COURT RULES IN FAVOR OF CREDIT UNIONS
The U.S. Court of Appeals for the District of Columbia Circuit upheld a lower court decision that regulations adopted by the National Credit Union Administration (NCUA) governing credit union membership do not exceed congressional intent.
A suit was filed in connection with the NCUA's rules to implement portions of the Credit Union Membership Access Act (CUMAA, H.R. 1151), arguing that the rules were too permissive and inconsistent with congressional mandates. The CUMAA limits multiple-bond credit unions to groups with fewer than 3,000 members, but the NCUA rules permit immediate family members of credit union customers to join the credit union but not count against the 3,000 limit. The suit argued this was an end-run around congressionally mandated limits. The court disagreed, deciding that there is enough ambiguity in the law to warrant excluding family members from the 3,000 limit.
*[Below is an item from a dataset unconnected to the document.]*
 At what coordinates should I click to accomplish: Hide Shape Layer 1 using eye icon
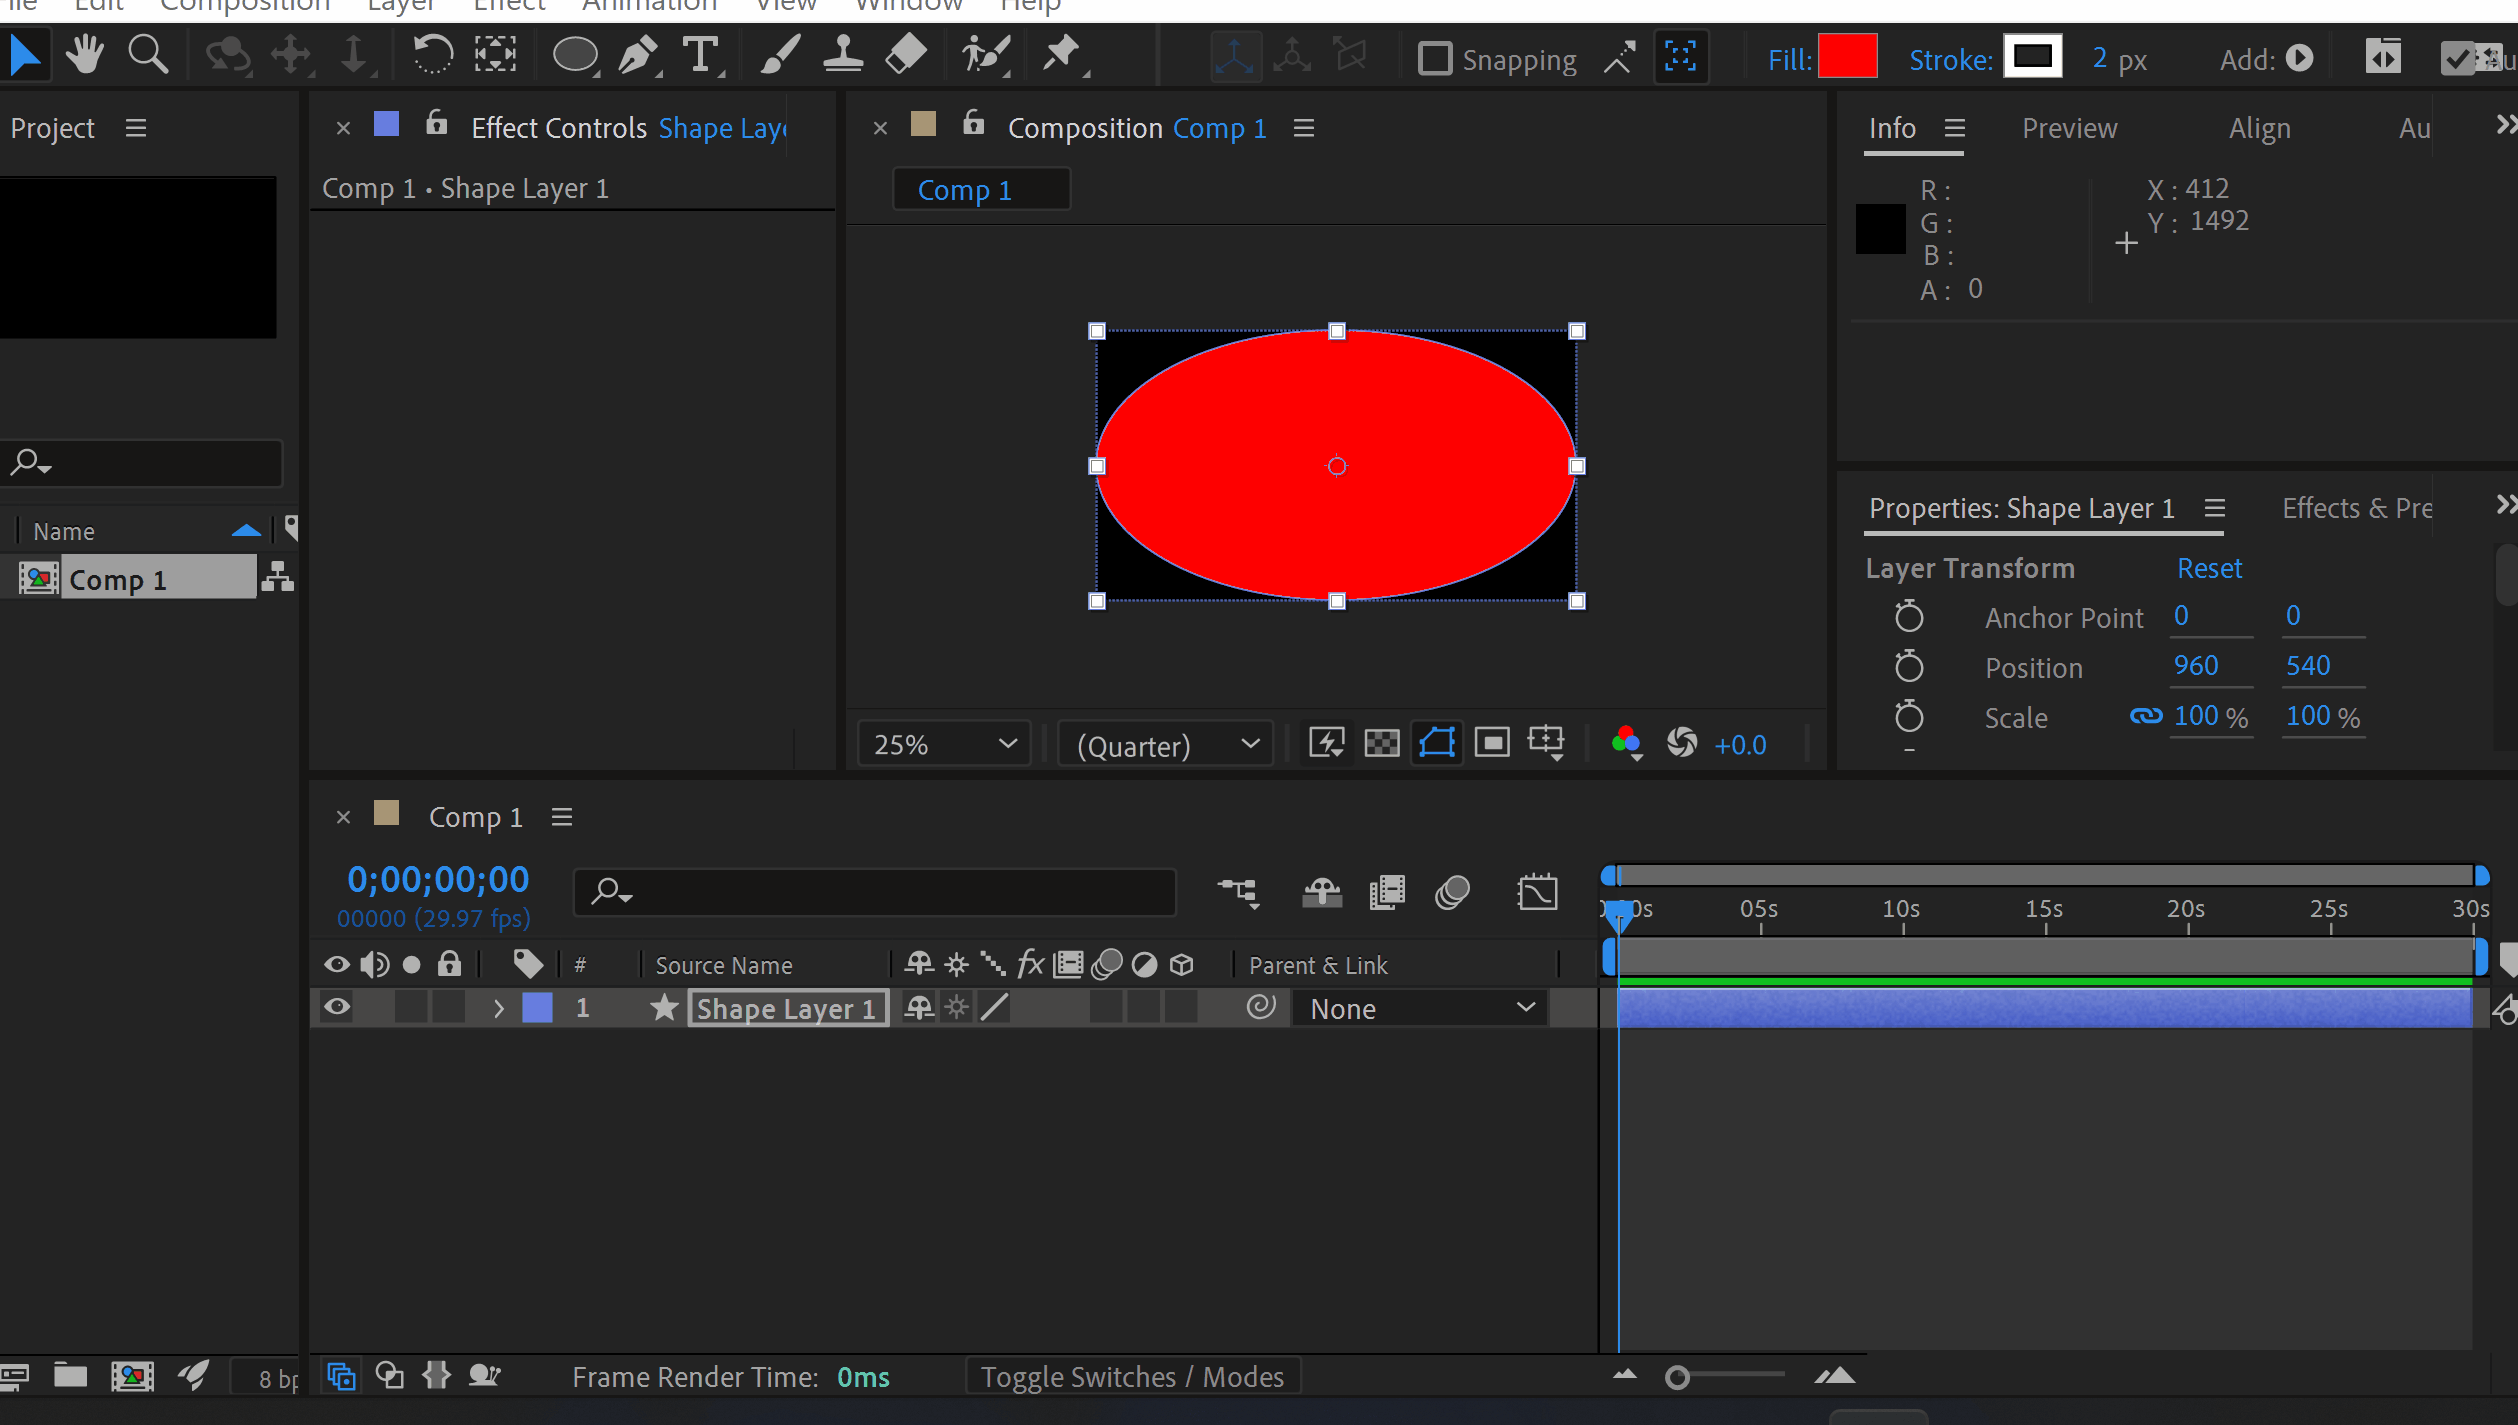click(337, 1007)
The suit also contended that the NCUA gives individual credit unions too much authority on critical decisions. For example, the CUMAA permits multiple common-bond credit unions with groups of more than 3,000 members under certain circumstances. The NCUA said it would take into account the "desire and intent" of a particular group in granting such exceptions. The suit argued that this in effect would give the individual group the power to decide whether or not to join another credit union or remain independent, a judgment that should rest solely with the NCUA. The Court again disagreed, noting that the rules take other factors into account as well.